Hay quienes tratan de eliminar los desdoblamientos por otras vías: recurriendo a una feminización forzada que altera incluso las denominaciones de coaliciones políticas y organismos oficiales. Y, así, de la noche a la mañana, asistimos al bautizo de “Unidas Podemos” o del “Consejo de ministras”; o, de acuerdo con algunas militancias, descubrimos un “nosotras” colectivo que engloba tanto a hombres como a mujeres. Y, transitando por el mismo camino, es posible encontrarse con afirmaciones un tanto sorprendentes: como la de esa dirigente de una plataforma feminista, al asegurar que “las mujeres son el 50 % de las españolas”, lo que obliga a preguntarse qué ha pasado con las españolas restantes. Algo que, dicho sea de paso, no ocurriría si las incluyéramos entre los “españoles”, de acuerdo con un masculino genérico que todo el mundo admite y entiende.

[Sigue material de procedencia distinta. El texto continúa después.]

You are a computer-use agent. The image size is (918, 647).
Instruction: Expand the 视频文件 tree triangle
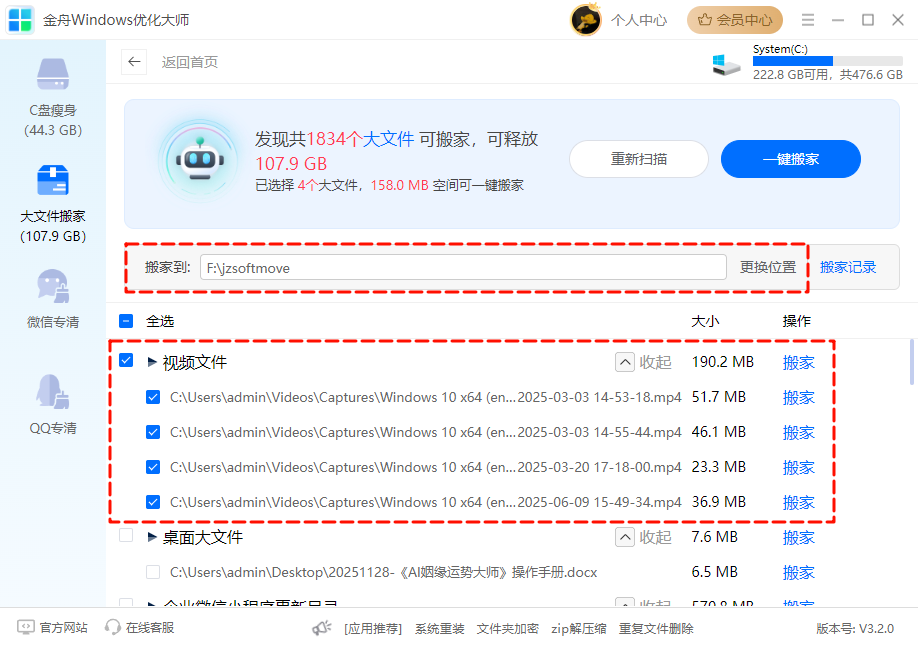tap(148, 362)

Resulta extraño, ¿verdad?, que por querer visibilizar tanto a las mujeres se acabe marginando a una gran parte de ellas. Pero es que los idiomas tienen su lógica interna, con la que no se puede jugar alegremente, por justa que sea la causa que se defienda. No hay que olvidar que las grandes causas se libran fundamentalmente en el terreno del lenguaje.
La de la “inclusión, diversidad y visibilidad” de los colectivos de discapacitados la ha ganado estos días pasados el actor Jesús Vidal (“Campeones”) en la entrega de los Premios Goya. No le ha hecho falta llamar progenitores a sus padres. Le ha bastado con decir : “A mí me gustaría tener un hijo como yo, si tengo unos padres como vosotros”. Y toda España se ha conmovido porque todo lo que dijo este hombre –en una larga alocución que supo a poco- rezumaba verdad, desde la primera palabra hasta la última.
Y a lo mejor no vendría mal que los movimientos de mujeres siguiesen el ejemplo. Las luchas que mantienen en defensa de sus libertades y su igualdad conforman una causa lo suficientemente poderosa como para ser bien explicada, sin perderse en terminologías confusas para “iniciadas” que puedan volverla incomprensible para una mayoría social.